INSTRUCTIONS TO FOLLOW. Please extract the lines that run from the one containing "Given: Select the" down to the one containing "Looking at the", both included, and repeat them exactly, leaving the pictures out of your answer.

RECORDS.

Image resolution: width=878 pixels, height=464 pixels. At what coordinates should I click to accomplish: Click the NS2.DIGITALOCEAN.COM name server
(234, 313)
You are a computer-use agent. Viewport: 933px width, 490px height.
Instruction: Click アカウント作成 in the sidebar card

==

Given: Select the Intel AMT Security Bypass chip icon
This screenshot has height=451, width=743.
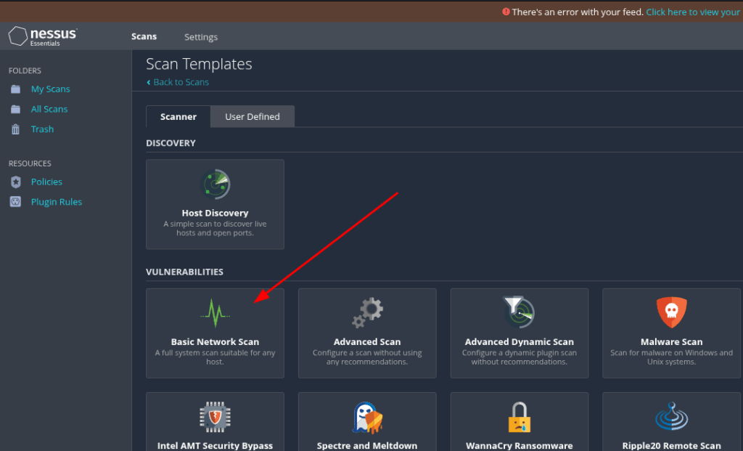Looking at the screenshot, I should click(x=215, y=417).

---

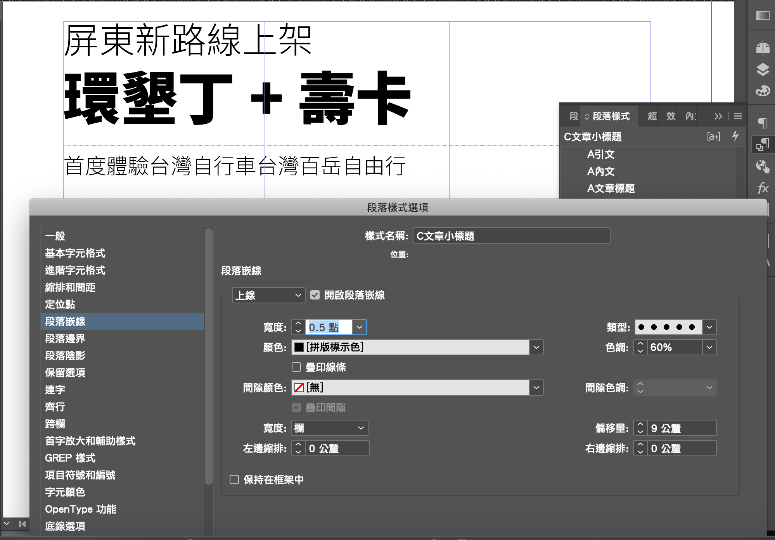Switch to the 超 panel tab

COMPLETE OUTPUT.
Given: Select the Intel AMT Security Bypass chip icon
This screenshot has height=451, width=743.
Looking at the screenshot, I should click(x=215, y=417).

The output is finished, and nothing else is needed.